Your objective.
Please give back an exact reproduction of the lines from the one with "Click the 66M axis label on histogram" through the end of the entries below, and no others.
*** Opening of Extracted data ***
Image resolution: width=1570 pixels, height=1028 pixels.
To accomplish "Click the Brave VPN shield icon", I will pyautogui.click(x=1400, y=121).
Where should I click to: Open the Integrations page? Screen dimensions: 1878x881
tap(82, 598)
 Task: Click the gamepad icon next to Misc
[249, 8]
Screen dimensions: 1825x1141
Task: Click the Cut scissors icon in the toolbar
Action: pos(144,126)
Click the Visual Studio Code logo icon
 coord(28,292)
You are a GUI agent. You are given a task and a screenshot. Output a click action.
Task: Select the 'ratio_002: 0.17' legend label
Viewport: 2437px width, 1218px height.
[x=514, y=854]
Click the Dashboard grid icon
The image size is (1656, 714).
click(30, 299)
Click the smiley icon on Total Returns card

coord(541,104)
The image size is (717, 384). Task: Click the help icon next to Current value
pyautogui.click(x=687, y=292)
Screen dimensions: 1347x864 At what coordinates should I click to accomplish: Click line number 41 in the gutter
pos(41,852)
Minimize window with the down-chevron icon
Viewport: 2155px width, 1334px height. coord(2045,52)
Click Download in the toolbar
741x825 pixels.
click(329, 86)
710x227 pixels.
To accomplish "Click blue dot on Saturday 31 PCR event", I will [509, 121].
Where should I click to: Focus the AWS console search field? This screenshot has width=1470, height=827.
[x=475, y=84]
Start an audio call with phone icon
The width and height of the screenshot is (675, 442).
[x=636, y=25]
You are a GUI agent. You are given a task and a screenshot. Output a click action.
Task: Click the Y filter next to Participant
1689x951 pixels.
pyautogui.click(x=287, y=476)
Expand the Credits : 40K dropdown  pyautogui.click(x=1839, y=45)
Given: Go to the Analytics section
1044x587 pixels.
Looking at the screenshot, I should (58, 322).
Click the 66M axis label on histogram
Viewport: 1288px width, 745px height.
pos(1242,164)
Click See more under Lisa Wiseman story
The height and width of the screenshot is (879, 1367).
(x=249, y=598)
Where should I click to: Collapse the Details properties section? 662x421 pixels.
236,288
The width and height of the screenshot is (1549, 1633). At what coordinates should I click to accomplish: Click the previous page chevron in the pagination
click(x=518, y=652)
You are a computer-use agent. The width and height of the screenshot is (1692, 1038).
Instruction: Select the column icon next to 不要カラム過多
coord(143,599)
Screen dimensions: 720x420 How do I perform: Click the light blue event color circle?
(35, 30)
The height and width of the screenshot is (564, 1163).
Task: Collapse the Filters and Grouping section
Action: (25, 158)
*** Close of Extracted data ***
Exercise output.
Click the 66M axis label on histogram
Viewport: 1288px width, 745px height.
pos(1242,164)
Click See more under Lisa Wiseman story
The height and width of the screenshot is (879, 1367).
(x=249, y=598)
Where should I click to: Collapse the Details properties section? 662x421 pixels.
236,288
The width and height of the screenshot is (1549, 1633). At what coordinates should I click to accomplish: Click the previous page chevron in the pagination
click(x=518, y=652)
You are a computer-use agent. The width and height of the screenshot is (1692, 1038).
Instruction: Select the column icon next to 不要カラム過多
coord(143,599)
Screen dimensions: 720x420 How do I perform: Click the light blue event color circle?
(35, 30)
The height and width of the screenshot is (564, 1163).
Task: Collapse the Filters and Grouping section
Action: (25, 158)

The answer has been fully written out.